Element and text position data:
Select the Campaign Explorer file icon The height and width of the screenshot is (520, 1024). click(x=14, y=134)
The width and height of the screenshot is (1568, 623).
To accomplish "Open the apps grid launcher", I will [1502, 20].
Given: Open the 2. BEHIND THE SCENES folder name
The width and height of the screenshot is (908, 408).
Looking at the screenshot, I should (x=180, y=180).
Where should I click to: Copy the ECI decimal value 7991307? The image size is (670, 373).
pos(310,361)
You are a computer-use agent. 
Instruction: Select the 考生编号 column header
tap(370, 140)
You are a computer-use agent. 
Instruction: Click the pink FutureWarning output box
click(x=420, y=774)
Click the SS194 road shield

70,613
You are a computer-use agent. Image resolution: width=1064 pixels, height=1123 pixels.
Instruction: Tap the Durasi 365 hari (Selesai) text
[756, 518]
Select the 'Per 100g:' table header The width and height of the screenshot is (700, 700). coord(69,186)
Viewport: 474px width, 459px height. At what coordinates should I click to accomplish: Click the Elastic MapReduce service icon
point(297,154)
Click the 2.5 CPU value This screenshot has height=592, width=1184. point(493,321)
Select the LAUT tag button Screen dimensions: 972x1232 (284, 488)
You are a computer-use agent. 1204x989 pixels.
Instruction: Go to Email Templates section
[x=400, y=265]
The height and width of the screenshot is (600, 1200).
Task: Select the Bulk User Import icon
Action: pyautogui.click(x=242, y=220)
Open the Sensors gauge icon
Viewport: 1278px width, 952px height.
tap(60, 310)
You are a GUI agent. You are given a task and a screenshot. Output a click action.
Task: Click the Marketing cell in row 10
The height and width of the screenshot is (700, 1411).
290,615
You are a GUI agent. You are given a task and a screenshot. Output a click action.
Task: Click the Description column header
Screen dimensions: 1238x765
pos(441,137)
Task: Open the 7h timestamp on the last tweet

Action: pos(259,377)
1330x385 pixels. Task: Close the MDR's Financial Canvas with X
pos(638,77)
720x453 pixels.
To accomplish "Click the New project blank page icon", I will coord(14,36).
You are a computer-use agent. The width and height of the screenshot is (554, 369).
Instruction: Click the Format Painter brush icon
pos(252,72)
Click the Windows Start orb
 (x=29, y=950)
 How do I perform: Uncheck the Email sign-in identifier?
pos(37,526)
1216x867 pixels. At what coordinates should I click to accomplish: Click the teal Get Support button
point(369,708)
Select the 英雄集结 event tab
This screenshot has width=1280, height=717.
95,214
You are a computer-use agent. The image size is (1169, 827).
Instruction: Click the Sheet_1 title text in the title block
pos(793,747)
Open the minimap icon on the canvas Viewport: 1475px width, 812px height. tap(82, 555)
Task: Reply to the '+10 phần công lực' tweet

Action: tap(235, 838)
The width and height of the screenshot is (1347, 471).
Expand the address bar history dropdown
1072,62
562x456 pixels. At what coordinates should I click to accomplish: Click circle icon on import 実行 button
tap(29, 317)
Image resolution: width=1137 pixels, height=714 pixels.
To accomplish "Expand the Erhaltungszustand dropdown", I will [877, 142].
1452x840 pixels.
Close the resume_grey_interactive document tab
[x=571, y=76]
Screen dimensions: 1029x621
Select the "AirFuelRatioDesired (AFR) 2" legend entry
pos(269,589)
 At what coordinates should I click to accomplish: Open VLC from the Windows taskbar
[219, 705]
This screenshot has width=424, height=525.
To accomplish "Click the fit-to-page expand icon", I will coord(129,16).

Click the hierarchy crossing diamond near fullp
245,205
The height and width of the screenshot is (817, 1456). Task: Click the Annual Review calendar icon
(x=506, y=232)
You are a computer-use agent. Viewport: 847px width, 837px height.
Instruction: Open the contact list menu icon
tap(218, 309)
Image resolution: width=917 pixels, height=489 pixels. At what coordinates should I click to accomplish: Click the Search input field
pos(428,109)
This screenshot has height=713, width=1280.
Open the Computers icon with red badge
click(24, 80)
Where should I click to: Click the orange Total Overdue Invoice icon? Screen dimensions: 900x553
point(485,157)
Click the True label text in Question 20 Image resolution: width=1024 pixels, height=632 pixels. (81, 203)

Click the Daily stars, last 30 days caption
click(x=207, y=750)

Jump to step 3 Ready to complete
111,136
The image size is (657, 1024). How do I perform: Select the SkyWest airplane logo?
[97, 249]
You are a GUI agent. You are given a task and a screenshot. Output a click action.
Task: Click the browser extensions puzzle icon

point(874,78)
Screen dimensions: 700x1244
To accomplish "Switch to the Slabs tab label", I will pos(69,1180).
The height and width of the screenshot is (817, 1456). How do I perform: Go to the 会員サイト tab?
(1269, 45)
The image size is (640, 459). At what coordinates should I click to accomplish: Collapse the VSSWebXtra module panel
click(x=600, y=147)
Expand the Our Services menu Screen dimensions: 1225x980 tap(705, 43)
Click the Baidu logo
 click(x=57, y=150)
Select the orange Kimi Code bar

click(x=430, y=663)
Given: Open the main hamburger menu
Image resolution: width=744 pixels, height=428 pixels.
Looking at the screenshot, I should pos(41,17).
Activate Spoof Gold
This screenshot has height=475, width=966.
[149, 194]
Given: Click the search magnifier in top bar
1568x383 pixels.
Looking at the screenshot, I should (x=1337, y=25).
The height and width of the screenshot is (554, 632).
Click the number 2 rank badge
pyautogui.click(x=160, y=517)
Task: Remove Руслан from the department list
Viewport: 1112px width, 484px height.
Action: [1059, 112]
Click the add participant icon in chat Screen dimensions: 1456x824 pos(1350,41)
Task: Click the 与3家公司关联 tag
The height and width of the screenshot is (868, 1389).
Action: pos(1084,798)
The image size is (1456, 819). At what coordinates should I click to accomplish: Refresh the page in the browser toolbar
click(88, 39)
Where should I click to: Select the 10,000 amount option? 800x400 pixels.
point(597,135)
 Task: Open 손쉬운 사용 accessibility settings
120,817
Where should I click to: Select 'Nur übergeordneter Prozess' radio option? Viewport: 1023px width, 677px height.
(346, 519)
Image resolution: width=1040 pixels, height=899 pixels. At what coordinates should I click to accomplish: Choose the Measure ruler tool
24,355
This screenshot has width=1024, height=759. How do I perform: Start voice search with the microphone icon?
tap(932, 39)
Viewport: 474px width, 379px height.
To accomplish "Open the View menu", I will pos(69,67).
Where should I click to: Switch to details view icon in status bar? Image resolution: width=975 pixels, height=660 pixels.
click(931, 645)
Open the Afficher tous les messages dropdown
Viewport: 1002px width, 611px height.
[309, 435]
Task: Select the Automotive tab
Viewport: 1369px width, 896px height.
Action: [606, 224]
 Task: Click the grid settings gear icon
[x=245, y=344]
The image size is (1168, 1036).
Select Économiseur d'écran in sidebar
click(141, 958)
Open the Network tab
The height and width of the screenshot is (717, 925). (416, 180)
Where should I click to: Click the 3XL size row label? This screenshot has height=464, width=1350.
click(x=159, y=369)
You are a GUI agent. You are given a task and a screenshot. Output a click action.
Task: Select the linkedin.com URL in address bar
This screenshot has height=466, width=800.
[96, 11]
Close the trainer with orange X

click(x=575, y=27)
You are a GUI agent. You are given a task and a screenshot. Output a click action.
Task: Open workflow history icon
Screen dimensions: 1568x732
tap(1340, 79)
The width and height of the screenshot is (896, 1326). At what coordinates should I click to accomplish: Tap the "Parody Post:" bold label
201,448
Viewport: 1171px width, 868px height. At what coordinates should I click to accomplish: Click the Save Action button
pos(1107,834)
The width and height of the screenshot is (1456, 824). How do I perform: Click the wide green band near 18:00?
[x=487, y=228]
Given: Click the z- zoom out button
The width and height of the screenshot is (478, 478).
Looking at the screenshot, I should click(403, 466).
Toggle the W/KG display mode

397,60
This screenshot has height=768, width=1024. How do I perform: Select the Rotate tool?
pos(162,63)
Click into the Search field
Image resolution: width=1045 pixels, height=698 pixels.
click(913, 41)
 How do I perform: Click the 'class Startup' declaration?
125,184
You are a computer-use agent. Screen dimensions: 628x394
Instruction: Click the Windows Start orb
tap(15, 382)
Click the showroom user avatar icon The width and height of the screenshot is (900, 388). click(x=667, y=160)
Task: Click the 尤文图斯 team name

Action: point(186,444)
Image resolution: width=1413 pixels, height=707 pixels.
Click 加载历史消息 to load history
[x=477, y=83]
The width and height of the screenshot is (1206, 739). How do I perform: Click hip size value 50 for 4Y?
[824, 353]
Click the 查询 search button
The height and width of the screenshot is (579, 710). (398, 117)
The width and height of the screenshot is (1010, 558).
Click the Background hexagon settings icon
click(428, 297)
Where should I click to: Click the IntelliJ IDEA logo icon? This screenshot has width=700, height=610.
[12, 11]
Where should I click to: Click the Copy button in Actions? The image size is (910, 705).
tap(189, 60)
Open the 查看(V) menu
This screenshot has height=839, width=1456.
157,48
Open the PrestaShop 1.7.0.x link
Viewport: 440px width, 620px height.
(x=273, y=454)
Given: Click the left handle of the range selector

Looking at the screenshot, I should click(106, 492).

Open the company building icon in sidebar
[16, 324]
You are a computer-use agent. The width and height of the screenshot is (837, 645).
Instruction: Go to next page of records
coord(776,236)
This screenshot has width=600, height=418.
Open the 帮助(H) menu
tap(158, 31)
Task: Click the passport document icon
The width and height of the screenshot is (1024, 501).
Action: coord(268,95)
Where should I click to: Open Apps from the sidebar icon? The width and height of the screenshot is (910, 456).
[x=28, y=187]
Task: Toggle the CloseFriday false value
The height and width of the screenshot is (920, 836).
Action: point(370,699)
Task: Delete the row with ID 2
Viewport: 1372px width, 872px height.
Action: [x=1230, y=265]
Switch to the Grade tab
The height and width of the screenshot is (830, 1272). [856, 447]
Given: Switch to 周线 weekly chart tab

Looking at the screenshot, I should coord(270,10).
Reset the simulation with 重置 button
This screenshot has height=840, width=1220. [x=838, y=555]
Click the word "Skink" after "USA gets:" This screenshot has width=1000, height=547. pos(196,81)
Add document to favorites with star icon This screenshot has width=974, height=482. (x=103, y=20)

» **TASK BRIEF**
Format the material from the line containing "562x456 pixels. At" to the line containing "will [877, 142]." as a Markdown table with the columns Row and Material line, one numbered row per line and no rows for blank lines.

» **SOLUTION TO THIS EXERCISE**
| Row | Material line |
|---|---|
| 1 | 562x456 pixels. At what coordinates should I click to accomplish: Click circle icon on import 実行 button |
| 2 | tap(29, 317) |
| 3 | Image resolution: width=1137 pixels, height=714 pixels. |
| 4 | To accomplish "Expand the Erhaltungszustand dropdown", I will [877, 142]. |